Kather mußte zunächst auf der Auswechselbank platz nehmen. Trainer Rügen setzte sein
Vertrauen in die Jugend und sollte am Ende nicht enttäuscht werden. Zunächst sah es aber
alles andere als gut für die Chemiker aus. Zwei Minuten war die Begegnung alt als Wienke
per Kopf zur frühen Führung des Gastgebers traf. Die nächsten Minuten standen deutlich im
Zeichen der Prignitzer die in der 6. min. nur die Latte trafen. Allmählich befreiten sich die
Havelstädter von der Wittenberger Umklammerung. Als der an diesem Tage überragende Jan
Berner in der 12.min den Ausgleich makierte wirkten die vor der Begegnung vor
Selbstbewußtsein strotzenden Wittenberger verwirrt. Chemie zeigte am Samstagnachmittag
wie dieser spielstarken Wittenberger Mannschaft bei zu kommen ist. Mit schnell nach vor
getragenen Kontern beeindruckte der TSV den Gegner. Nach 18. min. war es der kaum zu
stellende R. Kersten der zwei, drei Gegenspieler düpierte und mit satten Schuß aus halb
linker Position den TSV Chemie mit 1 : 2 in Führung brachte. Wittenberge versuchte den TSV
unter Druck zu setzen und kam auch zu einigen hervorragenden Chancen. Hier zeigte Torwart
Selle das er ein echter Rückhalt für Premnitz geworden ist. Außerdem war der Wittenberger M.
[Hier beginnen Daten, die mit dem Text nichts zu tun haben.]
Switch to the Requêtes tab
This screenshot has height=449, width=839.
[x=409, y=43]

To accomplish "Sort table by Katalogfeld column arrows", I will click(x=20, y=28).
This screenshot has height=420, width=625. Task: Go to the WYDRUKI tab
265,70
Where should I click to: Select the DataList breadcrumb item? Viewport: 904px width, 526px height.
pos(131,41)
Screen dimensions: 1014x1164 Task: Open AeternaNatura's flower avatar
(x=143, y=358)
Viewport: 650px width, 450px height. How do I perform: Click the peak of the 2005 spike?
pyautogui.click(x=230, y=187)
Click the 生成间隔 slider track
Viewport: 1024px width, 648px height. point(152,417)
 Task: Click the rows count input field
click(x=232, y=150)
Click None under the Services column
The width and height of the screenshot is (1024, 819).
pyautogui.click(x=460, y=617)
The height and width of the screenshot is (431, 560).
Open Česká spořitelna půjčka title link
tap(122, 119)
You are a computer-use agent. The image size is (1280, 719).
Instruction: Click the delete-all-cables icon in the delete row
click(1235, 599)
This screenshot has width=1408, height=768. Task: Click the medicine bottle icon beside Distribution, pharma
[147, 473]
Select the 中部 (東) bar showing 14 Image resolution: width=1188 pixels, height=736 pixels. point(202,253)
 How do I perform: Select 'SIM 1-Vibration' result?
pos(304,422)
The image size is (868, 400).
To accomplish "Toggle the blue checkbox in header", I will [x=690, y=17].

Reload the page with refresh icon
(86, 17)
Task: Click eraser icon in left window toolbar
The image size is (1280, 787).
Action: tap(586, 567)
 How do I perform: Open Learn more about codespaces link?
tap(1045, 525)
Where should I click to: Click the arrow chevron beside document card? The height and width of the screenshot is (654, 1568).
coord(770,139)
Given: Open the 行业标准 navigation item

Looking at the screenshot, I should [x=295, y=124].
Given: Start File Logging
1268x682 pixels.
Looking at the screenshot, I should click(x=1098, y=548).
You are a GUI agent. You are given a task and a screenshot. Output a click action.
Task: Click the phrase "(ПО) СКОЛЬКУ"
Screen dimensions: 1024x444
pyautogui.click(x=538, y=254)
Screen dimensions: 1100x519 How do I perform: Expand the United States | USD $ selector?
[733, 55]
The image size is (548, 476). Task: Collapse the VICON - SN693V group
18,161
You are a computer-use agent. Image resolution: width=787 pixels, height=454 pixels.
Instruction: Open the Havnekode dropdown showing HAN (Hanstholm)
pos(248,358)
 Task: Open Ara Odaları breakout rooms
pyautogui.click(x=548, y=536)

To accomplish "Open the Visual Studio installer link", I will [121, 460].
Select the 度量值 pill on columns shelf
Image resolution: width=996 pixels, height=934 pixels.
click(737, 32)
Starck bei Fingerhut zumeist gut aufgehoben und kam so nicht wie gewohnt ins Spiel.Wie ein
Stich ins Herz muß das 1 : 3 in der 26. min. durch den jungen M. Liebner für die Platzherren
gewesen sein. Liebner nutzte einen krassen Abwehrfehler zum Tor. Nach der Pause kam
Wittenberge mit viel Elan aus der Kabine. Chemie Premnitz zeigte sich gut auf die zu
erwartende Druckperiode der Veritaself vorbereitet. Mit Glück , Wienke traf nach einem
Kopfball die Latte des TSV - Tores, und einer guten Portion Routine überstand Premnitz diese
spielentscheidene Phase. Nach einer Stunde Spielzeit dann die endgültige Entscheidung. A.
Kather, inzwischen für den angeschlagenen St. Schmeling ins Spiel gekommen, wurde im
Strafraum von den Beinen geholt. Den fälligen Strafstoß verwandelte Ch. Ohle locker zum
1 : 4. Im weiteren Spielverlauf hatte man den Eindruck das sich die Gastgeber nun endgültig
mit der Niederlage abgefunden hatten, denn nur zwei Minuten später umspielte A. Kather
seinen Gegenspieler und ließ auch den Wittenbereger Torwart mit einen Schuß in die kurze
Ecke keine Abwehrmöglichkeit und erhöhte auf 1 : 5. Beide Mannschaften hatten in der
Schlußphase durchaus noch Möglichkeiten zu weiteren Treffern. A. Jurk ließ, als er völlig frei
vor dem Wittenberger Tor auftauchte, eine sogenannte hundertprozentige Möglichkeit
ungenutzt. Am Ende blieb es bei dem verdienten Gästesieg. Vor allem die mannschaftliche
Geschloßenheit der Premnitzer und die gute Chancenverwertung in der ersten Halbzeit gaben
am Ende den Ausschlag.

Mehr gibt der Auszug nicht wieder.